Task requirements:
Please retype the records below exactly, from the first line down to and including the line with "Click the Permissions lock icon".

(Beginning of Data for the task)

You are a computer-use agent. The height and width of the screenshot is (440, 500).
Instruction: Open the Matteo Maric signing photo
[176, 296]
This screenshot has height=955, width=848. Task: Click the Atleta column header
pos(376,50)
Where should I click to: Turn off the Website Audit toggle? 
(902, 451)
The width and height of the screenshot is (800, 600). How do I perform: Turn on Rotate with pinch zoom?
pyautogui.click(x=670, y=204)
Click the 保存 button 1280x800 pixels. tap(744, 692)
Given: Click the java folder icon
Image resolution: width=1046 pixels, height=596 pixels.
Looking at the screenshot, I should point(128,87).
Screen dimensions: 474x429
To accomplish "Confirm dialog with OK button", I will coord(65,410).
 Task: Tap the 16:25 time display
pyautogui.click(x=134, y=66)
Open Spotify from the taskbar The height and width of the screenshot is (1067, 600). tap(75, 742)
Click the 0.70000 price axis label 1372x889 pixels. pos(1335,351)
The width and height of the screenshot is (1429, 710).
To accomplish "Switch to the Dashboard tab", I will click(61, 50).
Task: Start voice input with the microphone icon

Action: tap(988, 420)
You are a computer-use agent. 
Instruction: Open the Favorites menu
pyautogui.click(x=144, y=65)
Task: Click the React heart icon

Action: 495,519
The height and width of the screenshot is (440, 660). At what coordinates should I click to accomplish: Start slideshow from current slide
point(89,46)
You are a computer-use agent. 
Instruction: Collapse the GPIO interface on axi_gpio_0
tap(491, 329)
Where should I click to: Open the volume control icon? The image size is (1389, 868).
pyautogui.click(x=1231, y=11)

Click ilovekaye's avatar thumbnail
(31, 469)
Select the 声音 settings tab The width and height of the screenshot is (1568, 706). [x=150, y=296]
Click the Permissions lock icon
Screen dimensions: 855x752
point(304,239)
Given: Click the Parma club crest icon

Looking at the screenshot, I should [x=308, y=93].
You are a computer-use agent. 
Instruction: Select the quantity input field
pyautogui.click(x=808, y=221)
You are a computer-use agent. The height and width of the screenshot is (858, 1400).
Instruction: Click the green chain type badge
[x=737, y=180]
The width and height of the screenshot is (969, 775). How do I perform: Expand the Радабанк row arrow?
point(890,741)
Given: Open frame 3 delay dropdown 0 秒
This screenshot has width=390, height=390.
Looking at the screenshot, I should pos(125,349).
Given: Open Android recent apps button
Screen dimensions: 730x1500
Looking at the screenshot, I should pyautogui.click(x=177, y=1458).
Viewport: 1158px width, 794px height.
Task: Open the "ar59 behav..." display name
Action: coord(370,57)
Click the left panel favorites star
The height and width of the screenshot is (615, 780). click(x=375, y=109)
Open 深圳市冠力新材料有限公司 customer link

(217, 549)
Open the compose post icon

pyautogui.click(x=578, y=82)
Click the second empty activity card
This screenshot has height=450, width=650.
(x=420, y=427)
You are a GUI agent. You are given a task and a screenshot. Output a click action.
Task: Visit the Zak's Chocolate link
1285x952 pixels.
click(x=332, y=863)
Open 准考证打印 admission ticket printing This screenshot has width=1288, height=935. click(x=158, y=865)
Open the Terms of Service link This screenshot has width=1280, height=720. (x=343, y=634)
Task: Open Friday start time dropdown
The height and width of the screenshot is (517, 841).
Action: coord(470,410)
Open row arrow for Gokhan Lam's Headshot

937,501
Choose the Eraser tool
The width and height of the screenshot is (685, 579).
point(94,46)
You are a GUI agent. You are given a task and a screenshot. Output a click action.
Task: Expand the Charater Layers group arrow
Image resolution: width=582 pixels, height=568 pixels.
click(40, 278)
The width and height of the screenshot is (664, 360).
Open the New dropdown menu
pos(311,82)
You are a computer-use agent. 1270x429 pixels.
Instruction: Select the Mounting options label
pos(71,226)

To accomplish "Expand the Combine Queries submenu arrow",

(End of Data for the task)

Answer for the task:
You are a computer-use agent. The height and width of the screenshot is (440, 500).
Instruction: Open the Matteo Maric signing photo
[176, 296]
This screenshot has height=955, width=848. Task: Click the Atleta column header
pos(376,50)
Where should I click to: Turn off the Website Audit toggle? 
(902, 451)
The width and height of the screenshot is (800, 600). How do I perform: Turn on Rotate with pinch zoom?
pyautogui.click(x=670, y=204)
Click the 保存 button 1280x800 pixels. tap(744, 692)
Given: Click the java folder icon
Image resolution: width=1046 pixels, height=596 pixels.
Looking at the screenshot, I should point(128,87).
Screen dimensions: 474x429
To accomplish "Confirm dialog with OK button", I will coord(65,410).
 Task: Tap the 16:25 time display
pyautogui.click(x=134, y=66)
Open Spotify from the taskbar The height and width of the screenshot is (1067, 600). tap(75, 742)
Click the 0.70000 price axis label 1372x889 pixels. pos(1335,351)
The width and height of the screenshot is (1429, 710).
To accomplish "Switch to the Dashboard tab", I will click(61, 50).
Task: Start voice input with the microphone icon

Action: tap(988, 420)
You are a computer-use agent. 
Instruction: Open the Favorites menu
pyautogui.click(x=144, y=65)
Task: Click the React heart icon

Action: 495,519
The height and width of the screenshot is (440, 660). At what coordinates should I click to accomplish: Start slideshow from current slide
point(89,46)
You are a computer-use agent. 
Instruction: Collapse the GPIO interface on axi_gpio_0
tap(491, 329)
Where should I click to: Open the volume control icon? The image size is (1389, 868).
pyautogui.click(x=1231, y=11)

Click ilovekaye's avatar thumbnail
(31, 469)
Select the 声音 settings tab The width and height of the screenshot is (1568, 706). [x=150, y=296]
Click the Permissions lock icon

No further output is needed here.